Twelve composable pieces. Each one specific. Each one earning its place. Together they form Safebox.

Most AI deployment platforms have a small number of large abstractions — "agent," "tool," "skill" — each of which bundles many concerns and hides the trade-offs underneath. Safebox does the opposite. We expose a larger number of small primitives, each precise about what it does, and let composition produce the larger behaviors. The result is more verbose to describe but much easier to make claims about. When safety lives in the substrate, the substrate has to be specific.

Workflow

A pre-authored tree of Steps, signed at registration. The composition unit. Workflows define what gets done; they are the only legitimate way for actions to be sequenced.

Step

A node in a workflow. Each step invokes a Tool with typed input. Steps are how workflows compose tools without letting LLMs pick the next tool by free choice.

Workload

A running instance of a workflow. Workloads carry state across pause and resume; long-horizon tasks are workloads that wait for external events between steps.

Task

The unit of work within a workload, written to a task stream. Each task captures inputs, outputs, the LLM call that produced its decision, and the audit trail.

Tool

Sandboxed JavaScript that runs inside a step. Each tool is signed with a deterministic hash, declares its allowed action types, and has bounded access to the surrounding APIs.

Capability

A materialization of an external resource — an OpenAI account, a Stripe account, a Jira instance — as a stream a tool can read. Capabilities are how the outside world enters the workflow.

Protocol

The Safebox.protocol.* namespace of side-effect APIs (HTTP, SMTP, Email, Payment, Web3, Telegram, more). Protocols are how tools reach the outside world; each call is logged.

Safebot

A durable identity that posts in chats, runs workflows, and signs actions. Bots are streams; their handler entries declare which message types they respond to and which action types they may propose.

Policy

A per-action-type signing rule. M-of-N signers must approve before a write commits. Communities author their policies as data; sensitive actions require multi-party governance structurally.

Judgment

Code that runs before any action commits, checking the proposal against the proposing tool's declared bounds. Judgments are the contract layer. Wrong behavior is rejected, not just discouraged.

Convention

A community-published stream that influences tool behavior — brand voice, code style, vocabulary, tone. Conventions enter prompts as read-only context. They cannot expand any tool's capability.

Caching

Byte-stable rendering of stable streams (Safebots.assemble) into prompts whose KV cache is preserved across calls. Self-hosted inference makes the cache ours; the economics fall out.

Safebux

The utility token that pays for substrate compute. Replaces opaque API spend with a transparent unit accounted at the action level, redistributable across the federation.

Sealed Infrastructure

Safebox compute. No SSH. Deterministic AMI builds. vTPM attestation. M-of-N governance for any change. The hardware-and-OS layer where the models and their KV cache actually run.
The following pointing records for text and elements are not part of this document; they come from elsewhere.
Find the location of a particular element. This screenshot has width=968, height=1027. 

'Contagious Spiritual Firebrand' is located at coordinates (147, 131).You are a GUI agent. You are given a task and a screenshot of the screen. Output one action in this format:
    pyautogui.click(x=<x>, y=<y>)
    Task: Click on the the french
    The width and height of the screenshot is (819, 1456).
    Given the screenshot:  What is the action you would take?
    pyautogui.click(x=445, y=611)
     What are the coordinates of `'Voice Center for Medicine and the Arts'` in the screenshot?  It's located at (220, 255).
That's the inventory. Each primitive is small enough to make claims about and specific enough to be testable. The composition that follows is what makes them powerful.

How they compose

Safebox layers the primitives so that each layer inherits the safety properties of the layers below it. From the bottom:

Layer 1 — Hardware & runtime

Sealed Infrastructure + self-hosted models with our own Caching. No SSH, deterministic builds, vTPM attestation. The KV cache stays local because the model stays local. Inference economics become controllable; data residency becomes structural.

↑ runs on

Layer 2 — Economics

Safebux pays for compute. Costs are transparent at the action level. Federation lets communities share compute cost-effectively without sharing data.

↑ pays for

Layer 3 — Inputs

Capabilities materialize external resources as streams. Protocols expose side effects (HTTP, SMTP, payments, Web3). Conventions shape tool behavior through read-only context.

↑ available to

Layer 4 — Execution

Tools, sandboxed and signed, run inside Steps. Tools declare which action types they may propose. The disjunction is structural: a tool that calls the LLM cannot also propose actions.

↑ composed by

Layer 5 — Composition

Workflows are pre-authored trees of steps. Workflows are signed; their composition is data, not LLM-improvised. Workloads are running instances; Tasks are the units of work they produce.

↑ initiated by

Layer 6 — Identity

Safebots are durable identities that post in chats and invoke workflows. Bots have signing keys, action contracts, and audit trails. They participate in conversations the way human members do — but bounded.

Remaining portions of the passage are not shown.